TASK STATEMENT
Each entry below should be printed exactly as given.

RECORD EXCERPTS
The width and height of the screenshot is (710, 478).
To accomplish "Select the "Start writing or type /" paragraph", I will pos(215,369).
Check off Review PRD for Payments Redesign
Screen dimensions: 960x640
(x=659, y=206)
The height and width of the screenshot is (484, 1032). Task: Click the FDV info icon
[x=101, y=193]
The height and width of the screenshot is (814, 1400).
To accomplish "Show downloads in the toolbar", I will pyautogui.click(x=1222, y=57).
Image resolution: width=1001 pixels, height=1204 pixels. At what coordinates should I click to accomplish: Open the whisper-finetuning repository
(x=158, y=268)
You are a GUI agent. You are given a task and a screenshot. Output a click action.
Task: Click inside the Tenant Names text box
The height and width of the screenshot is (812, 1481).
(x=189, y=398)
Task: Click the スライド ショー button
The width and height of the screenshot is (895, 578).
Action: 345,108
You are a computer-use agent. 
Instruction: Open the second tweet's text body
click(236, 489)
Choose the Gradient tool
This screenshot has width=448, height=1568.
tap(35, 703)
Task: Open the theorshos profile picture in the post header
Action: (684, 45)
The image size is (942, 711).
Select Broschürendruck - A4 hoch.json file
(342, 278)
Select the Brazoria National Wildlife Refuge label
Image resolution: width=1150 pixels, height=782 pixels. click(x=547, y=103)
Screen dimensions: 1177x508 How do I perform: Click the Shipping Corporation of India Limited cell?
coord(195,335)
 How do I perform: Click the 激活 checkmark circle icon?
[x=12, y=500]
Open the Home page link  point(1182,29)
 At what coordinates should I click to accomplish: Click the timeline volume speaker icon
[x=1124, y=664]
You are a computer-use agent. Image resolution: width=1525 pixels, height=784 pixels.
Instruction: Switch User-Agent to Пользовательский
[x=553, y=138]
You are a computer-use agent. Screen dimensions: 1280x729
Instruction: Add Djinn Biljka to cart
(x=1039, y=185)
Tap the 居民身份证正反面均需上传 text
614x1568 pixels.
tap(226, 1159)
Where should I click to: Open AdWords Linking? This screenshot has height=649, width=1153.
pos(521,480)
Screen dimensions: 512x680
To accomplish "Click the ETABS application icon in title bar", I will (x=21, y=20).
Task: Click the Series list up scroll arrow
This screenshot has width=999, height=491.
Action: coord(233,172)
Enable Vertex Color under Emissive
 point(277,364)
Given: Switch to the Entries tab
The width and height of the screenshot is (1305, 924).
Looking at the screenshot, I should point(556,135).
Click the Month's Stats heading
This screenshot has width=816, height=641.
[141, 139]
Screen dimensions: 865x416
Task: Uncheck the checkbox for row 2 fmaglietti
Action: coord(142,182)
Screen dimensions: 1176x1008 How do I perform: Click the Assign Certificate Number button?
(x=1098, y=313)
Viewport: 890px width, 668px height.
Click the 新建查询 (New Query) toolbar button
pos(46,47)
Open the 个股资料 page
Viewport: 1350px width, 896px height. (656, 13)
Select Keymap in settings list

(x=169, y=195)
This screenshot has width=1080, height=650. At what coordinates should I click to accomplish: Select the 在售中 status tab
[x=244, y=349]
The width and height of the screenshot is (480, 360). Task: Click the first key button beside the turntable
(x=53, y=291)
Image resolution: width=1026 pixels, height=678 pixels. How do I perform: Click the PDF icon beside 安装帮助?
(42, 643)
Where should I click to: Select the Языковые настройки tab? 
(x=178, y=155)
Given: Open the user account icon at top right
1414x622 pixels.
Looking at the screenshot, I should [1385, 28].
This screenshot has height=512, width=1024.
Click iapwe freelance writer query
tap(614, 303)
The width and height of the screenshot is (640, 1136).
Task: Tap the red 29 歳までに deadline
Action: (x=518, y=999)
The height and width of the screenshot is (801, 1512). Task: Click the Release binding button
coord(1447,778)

SOLUTION BELOW
The width and height of the screenshot is (710, 478).
To accomplish "Select the "Start writing or type /" paragraph", I will pos(215,369).
Check off Review PRD for Payments Redesign
Screen dimensions: 960x640
(x=659, y=206)
The height and width of the screenshot is (484, 1032). Task: Click the FDV info icon
[x=101, y=193]
The height and width of the screenshot is (814, 1400).
To accomplish "Show downloads in the toolbar", I will pyautogui.click(x=1222, y=57).
Image resolution: width=1001 pixels, height=1204 pixels. At what coordinates should I click to accomplish: Open the whisper-finetuning repository
(x=158, y=268)
You are a GUI agent. You are given a task and a screenshot. Output a click action.
Task: Click inside the Tenant Names text box
The height and width of the screenshot is (812, 1481).
(x=189, y=398)
Task: Click the スライド ショー button
The width and height of the screenshot is (895, 578).
Action: 345,108
You are a computer-use agent. 
Instruction: Open the second tweet's text body
click(236, 489)
Choose the Gradient tool
This screenshot has width=448, height=1568.
tap(35, 703)
Task: Open the theorshos profile picture in the post header
Action: (684, 45)
The image size is (942, 711).
Select Broschürendruck - A4 hoch.json file
(342, 278)
Select the Brazoria National Wildlife Refuge label
Image resolution: width=1150 pixels, height=782 pixels. click(x=547, y=103)
Screen dimensions: 1177x508 How do I perform: Click the Shipping Corporation of India Limited cell?
coord(195,335)
 How do I perform: Click the 激活 checkmark circle icon?
[x=12, y=500]
Open the Home page link  point(1182,29)
 At what coordinates should I click to accomplish: Click the timeline volume speaker icon
[x=1124, y=664]
You are a computer-use agent. Image resolution: width=1525 pixels, height=784 pixels.
Instruction: Switch User-Agent to Пользовательский
[x=553, y=138]
You are a computer-use agent. Screen dimensions: 1280x729
Instruction: Add Djinn Biljka to cart
(x=1039, y=185)
Tap the 居民身份证正反面均需上传 text
614x1568 pixels.
tap(226, 1159)
Where should I click to: Open AdWords Linking? This screenshot has height=649, width=1153.
pos(521,480)
Screen dimensions: 512x680
To accomplish "Click the ETABS application icon in title bar", I will (x=21, y=20).
Task: Click the Series list up scroll arrow
This screenshot has width=999, height=491.
Action: coord(233,172)
Enable Vertex Color under Emissive
 point(277,364)
Given: Switch to the Entries tab
The width and height of the screenshot is (1305, 924).
Looking at the screenshot, I should point(556,135).
Click the Month's Stats heading
This screenshot has width=816, height=641.
[141, 139]
Screen dimensions: 865x416
Task: Uncheck the checkbox for row 2 fmaglietti
Action: coord(142,182)
Screen dimensions: 1176x1008 How do I perform: Click the Assign Certificate Number button?
(x=1098, y=313)
Viewport: 890px width, 668px height.
Click the 新建查询 (New Query) toolbar button
pos(46,47)
Open the 个股资料 page
Viewport: 1350px width, 896px height. (656, 13)
Select Keymap in settings list

(x=169, y=195)
This screenshot has width=1080, height=650. At what coordinates should I click to accomplish: Select the 在售中 status tab
[x=244, y=349]
The width and height of the screenshot is (480, 360). Task: Click the first key button beside the turntable
(x=53, y=291)
Image resolution: width=1026 pixels, height=678 pixels. How do I perform: Click the PDF icon beside 安装帮助?
(42, 643)
Where should I click to: Select the Языковые настройки tab? 
(x=178, y=155)
Given: Open the user account icon at top right
1414x622 pixels.
Looking at the screenshot, I should [1385, 28].
This screenshot has height=512, width=1024.
Click iapwe freelance writer query
tap(614, 303)
The width and height of the screenshot is (640, 1136).
Task: Tap the red 29 歳までに deadline
Action: (x=518, y=999)
The height and width of the screenshot is (801, 1512). Task: Click the Release binding button
coord(1447,778)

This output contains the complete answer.